After grossing in the region of $200m, it was inevitable that Paranormal Activity wasn’t going to remain a solitary entity for very long. I’m not complaining however, for me it’s become something of a Hallowe’en tradition to watch the latest instalment. Although it is hard to believe that the original was ever intended as part of something bigger, it achieved and surpassed its aims and is now onto its third sequel (and counting).
Paranormal Activity 4 continues this semblance of a story as Kristie (from the first film) and a young boy move in to a new house across from a sickeningly wholesome all-American family. The teenage daughter of this family, Alex, is our new protagonist. Conveniently, Alex and her boyfriend, Ben, are the latest in the list of amateur filmographers who happen to come in to contact with the demonic antagonist behind all of the ghoulish goings-on. Some of the supposedly found footage is quite implausible. For example, after a party at Alex’s house, love’s young dream are tidying up and Ben just happens to be filming. Admittedly, some of the captured happenings are among the most believable of the series, such as recordings made during a video chat between Alex and Ben.
Robbie, the strange young boy from across the street, moves in with the Wilsons when Kristie is rushed to hospital. His arrival marks the start of the odd occurrences in the household. He strikes up a friendship with the youngest member of the family, Wyatt. And then things start to get really weird. As per usual, the scares start off small and insignificant – the type of thing you would ignore as a coincidence or a trick of the light, like strange noises and objects moving slightly.

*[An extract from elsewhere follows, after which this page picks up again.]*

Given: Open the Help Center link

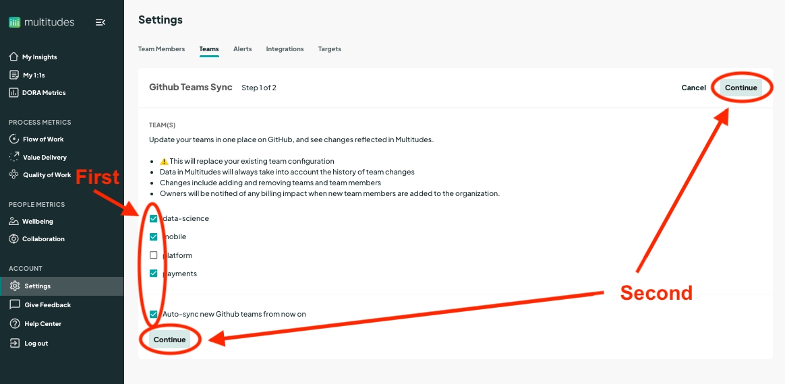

Eventually they progress through levels of terror, rising to a crescendo of horror in the last few scenes. Although some would argue that this formula has gotten stale, Paranormal Activity 4 makes just enough changes to stay fresh. It strays sufficiently from the established routine of everything being peachy during daylight and everything being dreadful at night by featuring more scares during the day, particularly during the first half, including an homage to The Shining featuring a child and a tricycle.
On the whole however,Paranormal Activity 4 is perhaps the least scary of the series with some incredibly cheap scares involving pets and completely ordinary loud noises. Having said that, it also manages to subvert some of the audience’s expectations, purposefully avoiding the chances where the previous incarnations would have leapt at the chance to throw some in. But it does continue the tradition of the only progress of the overarching story being in the last 10 minutes. At this point in the series the only reason to continue making sequels (apart from the obvious financial gains) is to see how the silly ‘coven’ story pans out, particularly as other found footage-based films, such as Chernobyl Diaries and Sinister, have surpassed it in storytelling and as a horror film.